According to our data, it is important to recognize that post-COVID headaches often coexist with other persistent symptoms, such as impaired alertness, reduced general condition, or memory impairment. The interaction between these symptoms may indicate shared underlying mechanisms, such as dysregulation of immune responses or autonomic nervous system dysfunction [47]. Identifying these intersections could potentially reveal common targets for therapeutic interventions, offering comprehensive treatment strategies for individuals dealing with multiple Post-COVID-19 symptoms.

Diagnosing and managing PCC associated headaches present unique challenges. The lack of specific biomarkers for these headaches underscores the importance of a thorough clinical assessment, including detailed history-taking and comprehensive headache evaluation. Given the potential overlap of symptoms, clinicians must differentiate between PCC associated headaches and other primary headache disorders that existed previously and are only now intensified. Tailoring treatment approaches based on headache characteristics, patient preferences, and coexisting symptoms is paramount. Integrating pharmacological interventions, lifestyle modifications, and psychological support can provide a holistic approach to headache treatment in the context of PCC [23].

The association between PCC and headaches remains an active area of research. Further studies are needed to elucidate the precise mechanisms driving headache development in this context [23]. Longitudinal studies assessing the evolution of post-COVID headaches over time can provide insights into e.g. potential predictors of chronicity. Additionally, investigating the efficacy of various treatment modalities, such as medications targeting inflammation or neural pathways, can guide evidence-based treatment strategies. Collaboration among multidisciplinary teams, including neurologists, infectious disease specialists, and mental health professionals, is crucial for advancing our understanding of post-COVID headaches and optimizing patient care [24].

Strengths and limitations

One strength of our study is that we correlate headaches with a broad range of interdisciplinary symptoms, thereby identifying patterns for future interdisciplinary research questions.

Various factors may influence the selection of patients referred to our Post-COVID-19 outpatient department, such as awareness of the department’s existence, health literacy, and the presence of symptoms that impact their daily activities.
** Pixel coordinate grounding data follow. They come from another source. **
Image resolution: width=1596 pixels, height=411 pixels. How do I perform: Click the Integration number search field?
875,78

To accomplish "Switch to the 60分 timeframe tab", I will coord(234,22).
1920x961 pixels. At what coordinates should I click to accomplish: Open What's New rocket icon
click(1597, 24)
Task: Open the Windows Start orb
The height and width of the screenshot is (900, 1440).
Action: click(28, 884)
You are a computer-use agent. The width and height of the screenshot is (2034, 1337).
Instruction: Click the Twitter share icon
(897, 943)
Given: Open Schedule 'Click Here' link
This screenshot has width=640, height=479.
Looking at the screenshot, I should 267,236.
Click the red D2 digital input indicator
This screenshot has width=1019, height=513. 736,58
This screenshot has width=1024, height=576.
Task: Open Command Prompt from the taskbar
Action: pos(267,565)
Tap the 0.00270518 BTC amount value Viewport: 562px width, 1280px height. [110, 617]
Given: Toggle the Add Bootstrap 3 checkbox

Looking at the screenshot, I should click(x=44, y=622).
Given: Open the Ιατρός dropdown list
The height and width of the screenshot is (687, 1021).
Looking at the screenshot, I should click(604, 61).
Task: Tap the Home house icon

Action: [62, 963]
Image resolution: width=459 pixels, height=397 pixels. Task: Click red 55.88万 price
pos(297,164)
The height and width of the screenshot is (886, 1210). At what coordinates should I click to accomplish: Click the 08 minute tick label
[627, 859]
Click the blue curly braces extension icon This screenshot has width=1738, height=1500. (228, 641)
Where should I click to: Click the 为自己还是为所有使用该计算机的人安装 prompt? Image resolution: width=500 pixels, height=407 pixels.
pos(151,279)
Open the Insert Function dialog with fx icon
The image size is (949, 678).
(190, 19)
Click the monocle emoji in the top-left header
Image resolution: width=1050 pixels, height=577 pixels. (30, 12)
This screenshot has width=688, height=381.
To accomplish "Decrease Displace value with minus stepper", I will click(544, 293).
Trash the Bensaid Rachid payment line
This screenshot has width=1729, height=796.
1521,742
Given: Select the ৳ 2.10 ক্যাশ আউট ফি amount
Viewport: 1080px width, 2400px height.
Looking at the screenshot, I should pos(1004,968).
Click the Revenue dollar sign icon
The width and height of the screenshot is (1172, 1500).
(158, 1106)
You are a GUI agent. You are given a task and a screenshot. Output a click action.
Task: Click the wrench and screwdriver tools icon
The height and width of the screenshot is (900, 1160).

Our patient cohort consisted of particularly severe PCC cases that could no longer be managed by general practitioners in the outpatient setting. Participants were asked to quantify the severity of their headache. However, the quality of pain was not further classified (e.g. tension headache, migraine, trigeminal neuralgia).

The current sample size for a Post-COVID-19 study is relatively large, whereas the control group is comparatively small. Nevertheless, for some PCC symptoms, conclusions can only be drawn with limitations since the sample size remains too small. In future, a more detailed inquiry into headache frequency and the number of headache days per month would be helpful for a deeper interpretation of the data. Our sample lacks data categorized by social determinants of health, which might inadvertently omit opportunities for subgroup analyses and the exploration of potential disparities within these groups. We would like to emphasize the comparison of data and networking within Germany, the European Union, and other high-income countries. Relevant constructs, like quality of life, were assessed via self-rating scales which bear the risk of recall biases [48].

Conclusions

Headache seems to be a relevant symptom in patients with PCC. This study highlights a descriptive analysis of headaches in the context of PCC. To improve the quality of life in patients with PCC, neurological and psychiatric symptoms in particular should be focused on. Neurological symptoms such as headaches should be assessed and treated in the context of PCC not only by neurologists but also by other disciplines and in the context of all PCC symptoms. As our understanding of PCC continues to evolve, further research is warranted to unravel the underlying mechanisms, inform diagnostic approaches, and develop effective interventions, ultimately improving the quality of life for individuals affected by post-COVID headaches.